The plaintiffs acknowledge that “the Investment Policy Statement (IPS), meeting minutes and other information used at the time the investments were selected and subsequently monitored are in sole possession of the Defendants and are material for a trier of fact to determine what level of effort, skill and participant loyalty were applied to the investment selection and monitoring process”—though they did quote from MassMutual’s sample investment policy to try and make their case.

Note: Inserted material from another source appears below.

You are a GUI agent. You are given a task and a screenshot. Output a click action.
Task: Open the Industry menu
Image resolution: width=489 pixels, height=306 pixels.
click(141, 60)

That said, the plaintiffs here sought to differentiate their claims from what a number of other lawsuits have claimed, noting that they were “…not merely arguing that Defendants should offer institutional share classes instead of retail or that Defendants needed to scour the universe for cheaper alternatives, rather MORE prudent options were available within the prospectuses of 90% of the funds the Defendants chose.”

And, completing the circle, and as some others (but not many) have argued in such litigation, they challenged the correlation of the investments in the plan’s menu, alleging that “equity funds were well over 90% correlated with one another.”

Monitoring ‘Misses’

Ultimately, the suit alleges that the defendants breached its fiduciary monitoring duties by (among other things):

  1. “failing to monitor and evaluate the performance of other Plan fiduciaries or have a system in place for doing so, standing idly by as the Plan suffered losses as a result of other Plan fiduciaries’ election to continue to pay fees that were significantly higher than what the Plan could have paid for a substantially identical investment products readily available elsewhere;
  2. “failing to monitor the processes by which the Plan’s investments were evaluated, which would have alerted a prudent fiduciary to the excessive costs being incurred in the Plan to the substantial detriment of the Plan and the Plan’s participants’ retirement savings, including Plaintiffs and members of the Class; 
  3. “failing to remove fiduciaries whose performance was inadequate, as they continued to maintain excessively costly investments in the Plan, all to the detriment of the Plan and Plan participants’ retirement savings; and
  4. “failing to institute competitive bidding for covered service providers.”

Moreover, “as a direct and proximate result of these breaches of the duty to monitor, the Plan, Plaintiffs, and members of the Class suffered millions of dollars of losses. Had Defendant complied with its fiduciary obligations, the Plan would not have suffered these losses, and Plan participants would have had more money available to them for their retirement.”

Stay tuned…

NOTEIn litigation there are always (at least) two sides to every story. However factual it may turn out to be, the initial lawsuit in any action is only one side, and one generally crafted toward a particular result. In our coverage you'll see descriptions of events qualified with statements such as “the suit says,” or “the plaintiffs allege”—and qualifiers should serve as a reminder of that reality.

[i] The Plan offers 29 investment options, three with 28 mutual funds and one guaranteed investment contract fund. Defendants select the Plan’s investment options.